Monday, March 9, 2009

Mary- Jane...I used to love her

I had a friend not so long ago...Mary-Jane was her name. I used to love spending time with her. She was a natural beauty. I never knew our relationship could blossom into the beautiful friendship that we had. She was not my type, she was the girl my mother warned me about. She was hated by many and loved by just as much. They used to talk about our friendship. They'd ask what's a good girl like me doing with the likes of Mary-Jane. They didn't know her like I knew her. Mary-Jane was my friend, she was there when I was up, she was there when I was down, she was always there when I needed her. She was never too busy. She was like Jarule, always there when I called and always on time. She gave me her all as well. Sometimes she would be mean to me but that never ended our friendship, in fact it made it stronger. It made me love her more because I would be surprised of what she is capable of. aaaaaaah Mary we were good together.
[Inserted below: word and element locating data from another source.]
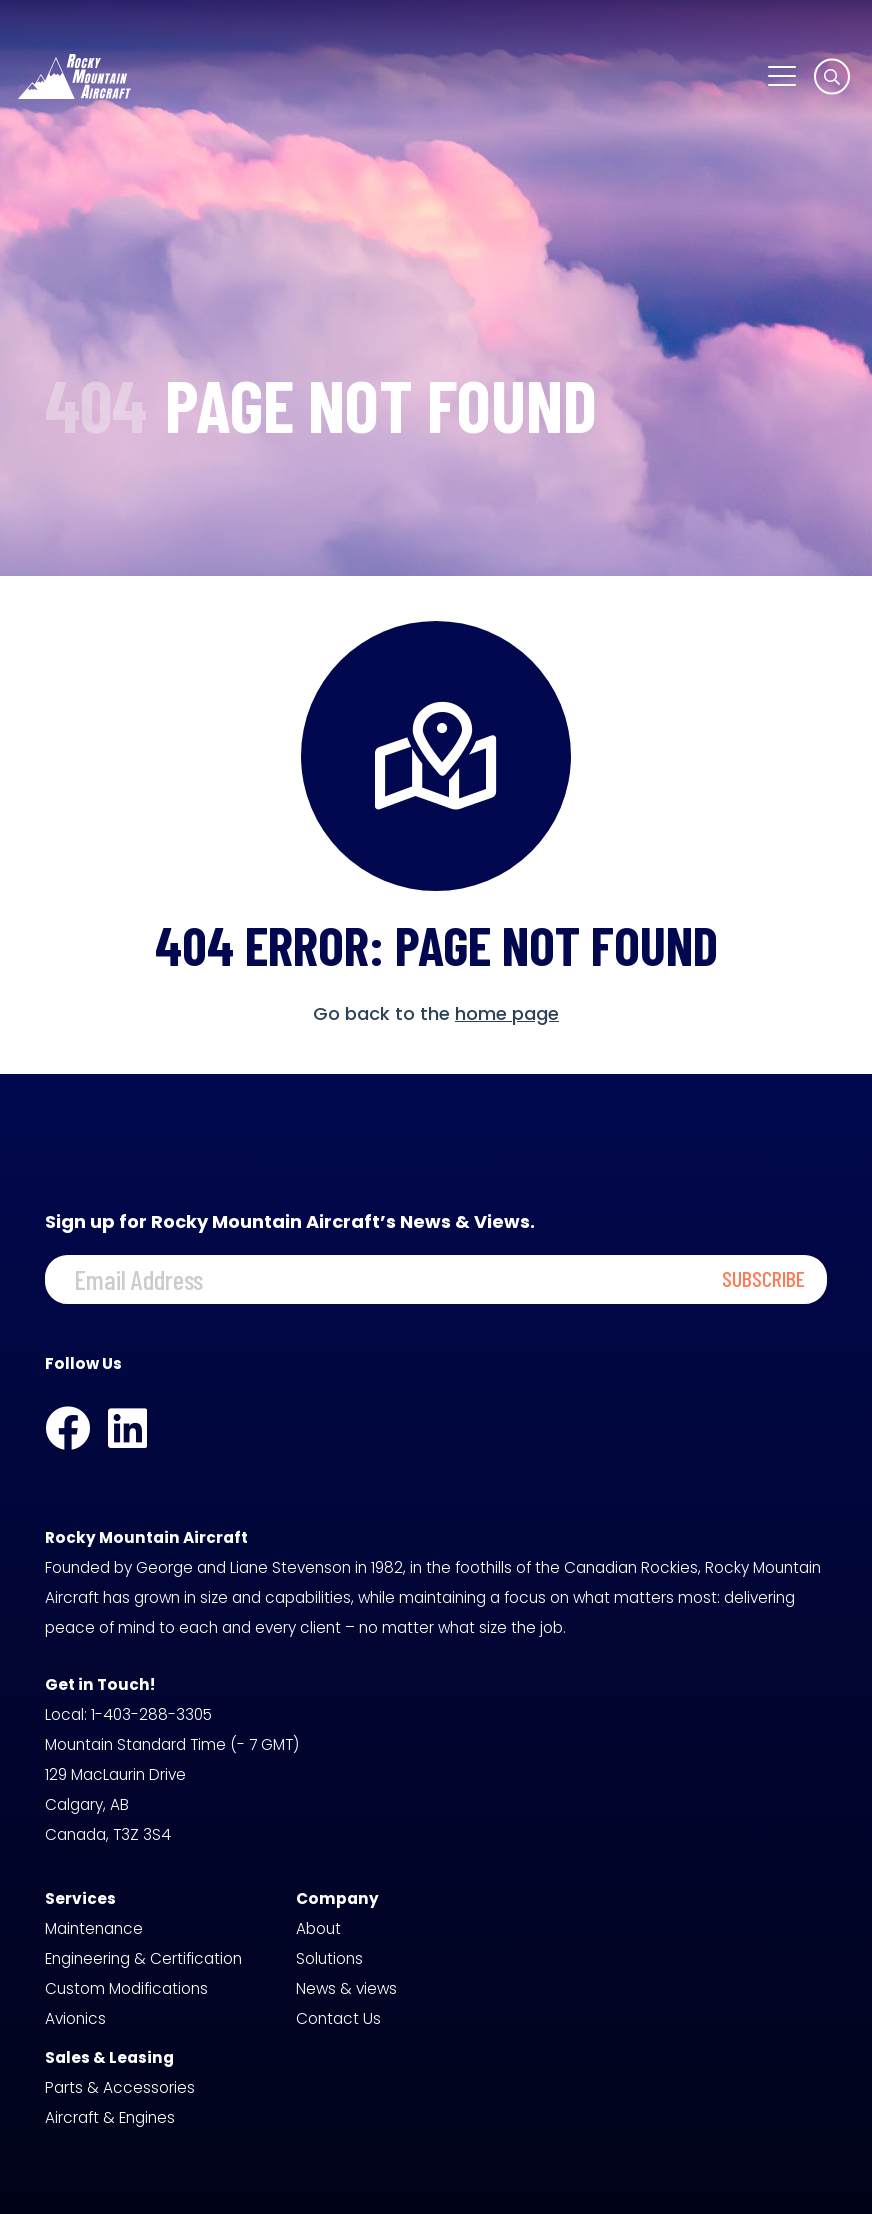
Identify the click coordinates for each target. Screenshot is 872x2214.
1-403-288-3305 (151, 1714)
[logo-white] (74, 76)
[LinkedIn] (127, 1428)
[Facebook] (67, 1428)
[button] (781, 76)
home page (507, 1013)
I used to hate it though when you thought you were in control of me. You used to stand as a tower above me and make me sleep when I didn't want to, be quiet, distant and sometimes laugh for no apparent reason. Damn you Mary, but I aint mad, I used to enjoy that. When we were together I was convinced that the best times in life were High. Mary was a good friend of mine ,with her satisfaction was guaranteed all the time. Unfortunately all good things come to an end so I had to end my friendship with the lovely Mary. I gave her the speech: Look BABE,it's not you but definitely me. You have been nothing but good to me but I can't do this anymore. I need space, I need a reality check. I need to be my own person and stop being dependent on you. Mary I love you but as the old cliche says if you love something set it free. I did just that I turned my back on Mary and must say it was and still is hard. I do miss her sometimes but I have to be strong. I do bump into her sometimes because we have mutual friends but I keep my distance and love her for respecting my decision and staying the hell away from me. Oh Mary bekumnandi ukwazi...I see you still continuing doing what you do best and making people happy and all I can say is keep up the good work.